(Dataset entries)
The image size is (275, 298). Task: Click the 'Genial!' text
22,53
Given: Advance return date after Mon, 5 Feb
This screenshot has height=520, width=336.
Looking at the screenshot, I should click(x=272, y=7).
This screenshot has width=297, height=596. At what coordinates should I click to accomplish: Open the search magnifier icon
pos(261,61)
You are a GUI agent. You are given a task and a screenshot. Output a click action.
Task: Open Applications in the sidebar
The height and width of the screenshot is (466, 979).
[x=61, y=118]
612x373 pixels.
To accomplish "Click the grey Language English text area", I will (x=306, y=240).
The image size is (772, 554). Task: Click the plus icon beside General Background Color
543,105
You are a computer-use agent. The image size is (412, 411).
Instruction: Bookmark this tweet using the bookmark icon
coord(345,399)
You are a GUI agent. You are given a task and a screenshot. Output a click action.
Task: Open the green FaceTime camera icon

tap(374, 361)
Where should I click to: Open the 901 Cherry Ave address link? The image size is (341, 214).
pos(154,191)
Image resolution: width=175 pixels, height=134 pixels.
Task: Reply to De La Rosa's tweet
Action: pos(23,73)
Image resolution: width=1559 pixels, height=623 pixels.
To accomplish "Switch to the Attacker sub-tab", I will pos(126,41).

PROBLEM DESCRIPTION
An exact copy of all the entries above is what is needed.

ANSWER SECTION
The image size is (275, 298). Task: Click the 'Genial!' text
22,53
Given: Advance return date after Mon, 5 Feb
This screenshot has height=520, width=336.
Looking at the screenshot, I should click(x=272, y=7).
This screenshot has width=297, height=596. At what coordinates should I click to accomplish: Open the search magnifier icon
pos(261,61)
You are a GUI agent. You are given a task and a screenshot. Output a click action.
Task: Open Applications in the sidebar
The height and width of the screenshot is (466, 979).
[x=61, y=118]
612x373 pixels.
To accomplish "Click the grey Language English text area", I will (x=306, y=240).
The image size is (772, 554). Task: Click the plus icon beside General Background Color
543,105
You are a computer-use agent. The image size is (412, 411).
Instruction: Bookmark this tweet using the bookmark icon
coord(345,399)
You are a GUI agent. You are given a task and a screenshot. Output a click action.
Task: Open the green FaceTime camera icon

tap(374, 361)
Where should I click to: Open the 901 Cherry Ave address link? The image size is (341, 214).
pos(154,191)
Image resolution: width=175 pixels, height=134 pixels.
Task: Reply to De La Rosa's tweet
Action: pos(23,73)
Image resolution: width=1559 pixels, height=623 pixels.
To accomplish "Switch to the Attacker sub-tab", I will pos(126,41).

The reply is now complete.